## Texte de la page
↓

La lecture suivie de ces trois épisodes, dont le dernier ne comporte pratiquement plus la moindre métaphore obscène, montre bien que la paillardise, chez l’Arioste, n’est pas une fin en soi et qu’il ne se précipite pas systématiquement, comme plus tard l’Arétin des Ragionamenti, sur la moindre occasion de peinture licencieuse. L’utilisation des métaphores ou autres images de substitution répond dans le Roland furieux à des critères narratifs plus raffinés : soit que leur apparition coïncide avec ce que Calvino appelait le « moment sexuellement culminant » d’un récit où l’auteur a soigneusement ménagé ses effets, préparé et alléché un public partagé entre le désir empreint de voyeurisme de jouir de la scène et celui de voir jusqu’où le poète osera pousser la liberté ; soit que ces images fleurissent en des points bien déterminés, avec une fonction précisément calculée, à la fois narrative et, pour ainsi dire, déontologique : l’emphatisation rhétorique et la scansion des temps forts d’un récit érotique diffus, en même temps que le camouflage, sous un langage transparent, des passages où l’interdit moral ne peut être bravé impunément en langage clair. 17

Si, dans ces sortes d’intermèdes semi-autonomes que sont les « nouvelles », où tend à se concentrer la matière la plus lascive, les écarts de langage sont ainsi toujours judicieusement contrôlés, à plus forte raison le sont-ils dans le reste du poème, où, jusque dans l’évocation du royaume de la fée Alcine, pourtant incarnation expresse de la luxure, l’Arioste ne se départit pas d’une réserve de bon aloi. L’érotisme est en effet des plus discrets tant dans la présentation du « paradis » peuplé de jeunes gens et de petits amours où pénètre Roger (VI,72 et suiv.), que – comme on le verra dans un instant – dans la description des charmes d’Alcine. Il croît insensiblement ensuite, du repas où les amants se chuchotent à l’oreille leurs secrets, au coucher du héro

dans le lin parfumé,
qui paraissait sorti de la main d’Arachné (VII,23) 18

et son attente anxieuse de la venue de la fée, qui longuement se parfume et s’apprête pour la nuit. Puis le style devient plus suggestif dans l’évocation des vêtements très succincts que porte Alcine à son arrivée, du léger manteau qu’elle abandonne aussitôt, ne gardant plus sur elle qu’une chemise des plus transparentes :

voile clair et fin
qui, derrière et devant, ne la couvrait pas plus
qu’un verre transparent les roses et les lys. (VII,28)

↑

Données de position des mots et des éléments
↓

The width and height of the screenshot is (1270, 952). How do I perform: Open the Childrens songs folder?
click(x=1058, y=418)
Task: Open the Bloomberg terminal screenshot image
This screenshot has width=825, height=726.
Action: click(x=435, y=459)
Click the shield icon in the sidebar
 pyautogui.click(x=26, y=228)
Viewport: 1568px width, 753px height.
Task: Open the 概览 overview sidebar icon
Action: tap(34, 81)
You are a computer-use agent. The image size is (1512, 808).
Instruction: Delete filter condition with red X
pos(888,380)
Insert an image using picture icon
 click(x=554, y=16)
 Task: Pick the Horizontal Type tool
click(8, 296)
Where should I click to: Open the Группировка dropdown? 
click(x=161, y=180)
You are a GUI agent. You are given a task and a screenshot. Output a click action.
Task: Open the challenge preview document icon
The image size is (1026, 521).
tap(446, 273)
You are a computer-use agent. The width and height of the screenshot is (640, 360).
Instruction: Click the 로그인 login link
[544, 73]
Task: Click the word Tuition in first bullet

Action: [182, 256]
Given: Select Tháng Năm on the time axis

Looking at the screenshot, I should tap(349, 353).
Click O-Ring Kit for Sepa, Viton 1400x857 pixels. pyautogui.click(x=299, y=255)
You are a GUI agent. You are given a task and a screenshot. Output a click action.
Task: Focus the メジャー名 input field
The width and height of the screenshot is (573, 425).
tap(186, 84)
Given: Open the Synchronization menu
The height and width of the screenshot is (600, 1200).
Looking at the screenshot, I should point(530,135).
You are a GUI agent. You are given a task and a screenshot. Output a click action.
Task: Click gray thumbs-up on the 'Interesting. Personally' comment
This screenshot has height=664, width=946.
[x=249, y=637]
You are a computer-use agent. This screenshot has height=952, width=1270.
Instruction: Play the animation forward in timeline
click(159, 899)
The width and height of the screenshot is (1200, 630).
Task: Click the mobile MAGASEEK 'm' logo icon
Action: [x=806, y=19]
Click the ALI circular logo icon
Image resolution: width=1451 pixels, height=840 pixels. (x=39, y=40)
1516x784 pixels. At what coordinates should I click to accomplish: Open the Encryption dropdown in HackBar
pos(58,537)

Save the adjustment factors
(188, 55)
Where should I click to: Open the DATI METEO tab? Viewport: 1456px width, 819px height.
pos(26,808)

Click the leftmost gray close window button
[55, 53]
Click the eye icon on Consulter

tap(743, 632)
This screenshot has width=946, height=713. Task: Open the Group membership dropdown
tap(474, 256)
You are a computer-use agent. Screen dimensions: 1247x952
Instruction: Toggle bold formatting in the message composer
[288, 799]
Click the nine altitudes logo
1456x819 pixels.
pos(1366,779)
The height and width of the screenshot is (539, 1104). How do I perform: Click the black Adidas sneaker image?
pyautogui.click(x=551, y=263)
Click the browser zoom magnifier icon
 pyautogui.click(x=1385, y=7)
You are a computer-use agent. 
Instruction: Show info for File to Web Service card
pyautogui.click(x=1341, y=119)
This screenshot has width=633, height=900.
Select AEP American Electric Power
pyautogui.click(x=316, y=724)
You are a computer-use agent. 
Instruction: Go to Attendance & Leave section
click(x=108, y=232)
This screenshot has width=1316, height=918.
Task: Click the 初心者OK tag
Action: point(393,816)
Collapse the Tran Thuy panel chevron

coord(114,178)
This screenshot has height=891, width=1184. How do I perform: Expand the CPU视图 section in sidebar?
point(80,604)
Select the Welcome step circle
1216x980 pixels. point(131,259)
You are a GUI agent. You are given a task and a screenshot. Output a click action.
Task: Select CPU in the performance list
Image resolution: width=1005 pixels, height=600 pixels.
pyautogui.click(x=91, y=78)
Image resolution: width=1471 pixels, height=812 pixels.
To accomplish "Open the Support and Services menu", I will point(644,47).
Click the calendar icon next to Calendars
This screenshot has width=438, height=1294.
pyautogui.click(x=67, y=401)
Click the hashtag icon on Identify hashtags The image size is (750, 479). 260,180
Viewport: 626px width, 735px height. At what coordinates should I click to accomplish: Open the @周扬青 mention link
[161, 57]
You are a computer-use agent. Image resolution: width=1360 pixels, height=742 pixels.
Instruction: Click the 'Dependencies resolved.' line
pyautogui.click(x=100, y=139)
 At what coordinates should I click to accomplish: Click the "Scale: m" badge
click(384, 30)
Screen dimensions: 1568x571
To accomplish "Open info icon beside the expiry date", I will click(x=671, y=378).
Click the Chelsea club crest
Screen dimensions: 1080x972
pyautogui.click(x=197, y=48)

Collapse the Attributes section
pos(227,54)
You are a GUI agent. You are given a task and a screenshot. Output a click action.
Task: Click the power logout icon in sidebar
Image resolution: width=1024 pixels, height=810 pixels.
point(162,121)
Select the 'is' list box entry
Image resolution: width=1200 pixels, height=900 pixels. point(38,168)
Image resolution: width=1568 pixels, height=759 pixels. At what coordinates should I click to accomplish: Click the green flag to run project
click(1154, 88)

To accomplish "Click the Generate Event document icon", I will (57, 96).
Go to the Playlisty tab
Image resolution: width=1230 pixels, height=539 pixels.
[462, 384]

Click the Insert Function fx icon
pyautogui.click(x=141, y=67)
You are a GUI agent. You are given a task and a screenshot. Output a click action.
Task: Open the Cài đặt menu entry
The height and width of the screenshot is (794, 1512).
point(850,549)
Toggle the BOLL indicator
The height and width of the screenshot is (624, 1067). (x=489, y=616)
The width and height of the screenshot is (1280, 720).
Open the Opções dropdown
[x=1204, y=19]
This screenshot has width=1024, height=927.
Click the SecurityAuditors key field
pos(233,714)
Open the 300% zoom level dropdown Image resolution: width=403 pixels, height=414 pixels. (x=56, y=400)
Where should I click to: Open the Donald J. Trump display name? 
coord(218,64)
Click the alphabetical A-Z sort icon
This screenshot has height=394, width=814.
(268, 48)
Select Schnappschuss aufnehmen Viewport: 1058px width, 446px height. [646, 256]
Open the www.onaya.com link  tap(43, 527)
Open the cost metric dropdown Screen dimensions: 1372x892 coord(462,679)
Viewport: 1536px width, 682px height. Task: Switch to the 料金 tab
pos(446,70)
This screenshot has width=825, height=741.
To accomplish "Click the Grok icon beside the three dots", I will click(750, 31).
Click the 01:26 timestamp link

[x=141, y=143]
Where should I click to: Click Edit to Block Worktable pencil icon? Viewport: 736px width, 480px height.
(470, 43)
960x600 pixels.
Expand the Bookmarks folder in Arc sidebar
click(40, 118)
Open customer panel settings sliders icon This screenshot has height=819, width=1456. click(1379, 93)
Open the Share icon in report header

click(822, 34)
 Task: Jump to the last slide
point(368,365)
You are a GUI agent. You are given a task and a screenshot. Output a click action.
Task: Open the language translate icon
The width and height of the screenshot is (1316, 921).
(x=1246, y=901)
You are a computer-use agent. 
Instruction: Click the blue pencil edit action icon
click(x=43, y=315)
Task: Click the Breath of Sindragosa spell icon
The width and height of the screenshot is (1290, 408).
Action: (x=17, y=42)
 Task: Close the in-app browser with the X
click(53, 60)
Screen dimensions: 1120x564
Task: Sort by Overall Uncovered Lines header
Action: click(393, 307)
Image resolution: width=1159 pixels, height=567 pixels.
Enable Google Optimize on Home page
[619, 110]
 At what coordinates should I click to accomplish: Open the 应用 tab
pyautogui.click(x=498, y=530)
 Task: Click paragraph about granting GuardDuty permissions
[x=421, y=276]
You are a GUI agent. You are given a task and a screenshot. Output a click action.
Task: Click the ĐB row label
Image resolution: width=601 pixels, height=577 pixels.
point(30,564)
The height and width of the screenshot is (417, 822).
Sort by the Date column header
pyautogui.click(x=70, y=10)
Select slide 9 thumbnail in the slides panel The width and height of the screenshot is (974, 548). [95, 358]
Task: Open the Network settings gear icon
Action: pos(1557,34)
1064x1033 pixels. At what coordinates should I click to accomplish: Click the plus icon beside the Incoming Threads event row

↑

## Consigne
Rédigez la suite du texte consacré à l'érotisme dans le Roland furieux, en reprenant juste après la dernière citation.

## Résultat obtenu
L’érotisme culmine ensuite, naturellement, dans l’étreinte des deux amants enlacés comme lierre à l’arbre, cueillant sur les lèvres l’un de l’autre des fleurs plus suaves que n’en produisent les Indes ou l’Arabie, et brusquement s’épuise dans une pirouette aussi malicieuse que triviale, par laquelle l’Arioste frustre l’auditoire qu’il a ainsi graduellement appâté, lui signifiant son refus de narrer la suite des ébats :

Du plaisir qu’ils prenaient, c’est à eux de parler,
car ils avaient souvent deux langues dans leur bouche. (VII,29)

Plus encore que dans les scènes proprement amoureuses, ce parti pris qu’adopte l’Arioste – à plus forte raison lorsque sont en cause les principaux héros du poème – de décevoir ainsi son public après l’avoir consciencieusement échauffé et tenu en haleine, est patent dans les portraits et dans les très rares nus du Roland furieux. Et – si on veut bien me pardonner de revenir en arrière, une vingtaine de strophes avant celle que je viens de citer – exemplaire à cet égard est la minutieuse, plus que toute autre analytique, description d’Alcine au moment où Roger la découvre, souverainement belle parmi les beautés de sa cour, « comme le soleil est plus beau que toute étoile » (VII,10).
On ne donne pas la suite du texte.